Re: Parallel copy

From: vignesh C <vignesh21(at)gmail(dot)com>
To: Amit Kapila <amit(dot)kapila16(at)gmail(dot)com>
Cc: Robert Haas <robertmhaas(at)gmail(dot)com>, Andres Freund <andres(at)anarazel(dot)de>, Ants Aasma <ants(at)cybertec(dot)at>, Tomas Vondra <tomas(dot)vondra(at)2ndquadrant(dot)com>, Alastair Turner <minion(at)decodable(dot)me>, Thomas Munro <thomas(dot)munro(at)gmail(dot)com>, PostgreSQL Hackers <pgsql-hackers(at)lists(dot)postgresql(dot)org>
Subject: Re: Parallel copy
Date: 2020-06-03 10:23:24
Message-ID: CALDaNm13zK=JXfZWqZJsm3+2yagYDJc=eJBgE4i77-4PPNj7vw@mail.gmail.com
Views: Raw Message | Whole Thread | Download mbox | Resend email
Thread:
Lists: pgsql-hackers

Hi.

We have made a patch on the lines that were discussed in the previous
mails. We could achieve up to 9.87X performance improvement. The
improvement varies from case to case.

Workers/
Exec time (seconds) copy from file,
2 indexes on integer columns
1 index on text column copy from stdin,
2 indexes on integer columns
1 index on text column copy from file, 1 gist index on text column copy
from file,
3 indexes on integer columns copy from stdin, 3 indexes on integer columns
0 1162.772(1X) 1176.035(1X) 827.669(1X) 216.171(1X) 217.376(1X)
1 1110.288(1.05X) 1120.556(1.05X) 747.384(1.11X) 174.242(1.24X)
163.492(1.33X)
2 635.249(1.83X) 668.18(1.76X) 435.673(1.9X) 133.829(1.61X) 126.516(1.72X)
4 336.835(3.45X) 346.768(3.39X) 236.406(3.5X) 105.767(2.04X) 107.382(2.02X)
8 188.577(6.17X) 194.491(6.04X) 148.962(5.56X) 100.708(2.15X) 107.72(2.01X)
16 126.819(9.17X) 146.402(8.03X) 119.923(6.9X) 97.996(2.2X) 106.531(2.04X)
20 *117.845(9.87X)* 149.203(7.88X) 138.741(5.96X) 97.94(2.21X) 107.5(2.02)
30 127.554(9.11X) 161.218(7.29X) 172.443(4.8X) 98.232(2.2X) 108.778(1.99X)
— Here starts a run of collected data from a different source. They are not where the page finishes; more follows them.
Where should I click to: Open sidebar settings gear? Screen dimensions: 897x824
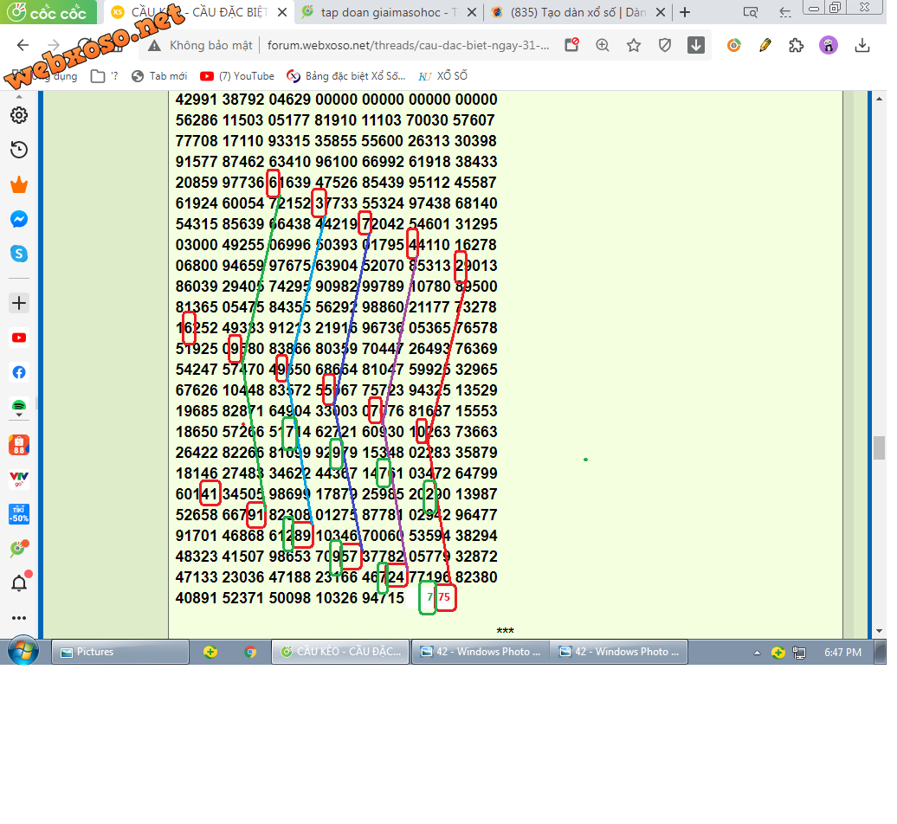tap(19, 115)
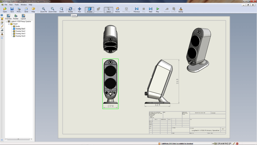Toggle the Select cursor mode
257x145 pixels.
point(108,10)
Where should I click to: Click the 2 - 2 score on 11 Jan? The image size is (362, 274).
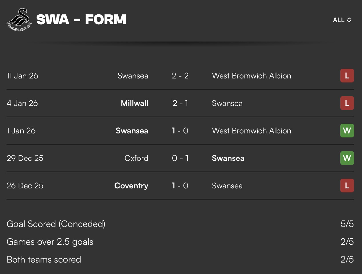[180, 76]
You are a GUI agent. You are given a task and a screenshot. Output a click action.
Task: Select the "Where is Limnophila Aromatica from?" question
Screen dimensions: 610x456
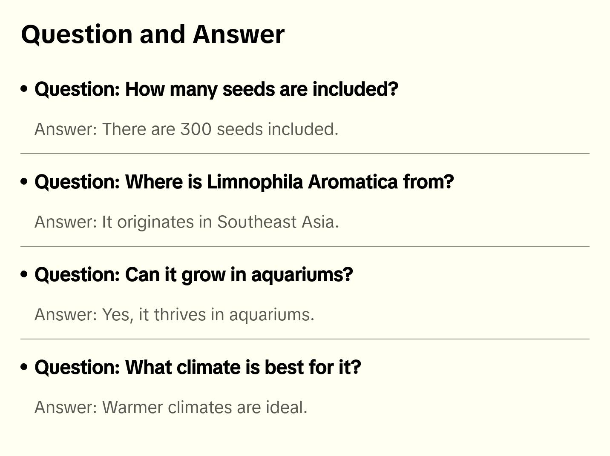coord(244,182)
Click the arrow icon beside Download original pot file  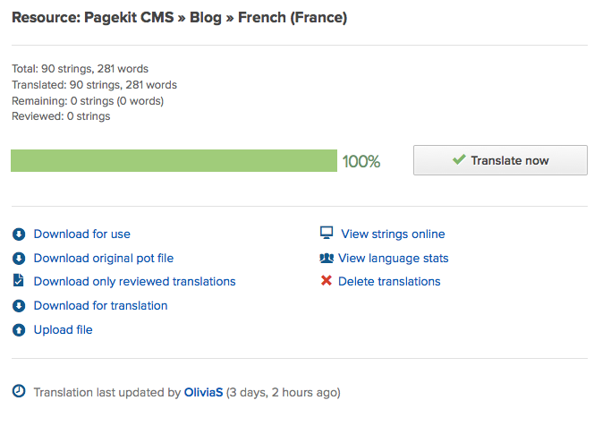click(x=19, y=259)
Posting the initial patch to get the feedback.

Design of the Parallel Copy: The backend, to which the "COPY FROM" query is
submitted acts as leader with the responsibility of reading data from the
file/stdin, launching at most n number of workers as specified with
PARALLEL 'n' option in the "COPY FROM" query. The leader populates the
common data required for the workers execution in the DSM and shares it
with the workers. The leader then executes before statement triggers if
there exists any. Leader populates DSM chunks which includes the start
offset and chunk size, while populating the chunks it reads as many blocks
as required into the DSM data blocks from the file. Each block is of 64K
size. The leader parses the data to identify a chunk, the existing logic
from CopyReadLineText which identifies the chunks with some changes was
used for this. Leader checks if a free chunk is available to copy the
information, if there is no free chunk it waits till the required chunk is
freed up by the worker and then copies the identified chunks information
(offset & chunk size) into the DSM chunks. This process is repeated till
the complete file is processed. Simultaneously, the workers cache the
chunks(50) locally into the local memory and release the chunks to the
leader for further populating. Each worker processes the chunk that it
cached and inserts it into the table. The leader waits till all the chunks
populated are processed by the workers and exits.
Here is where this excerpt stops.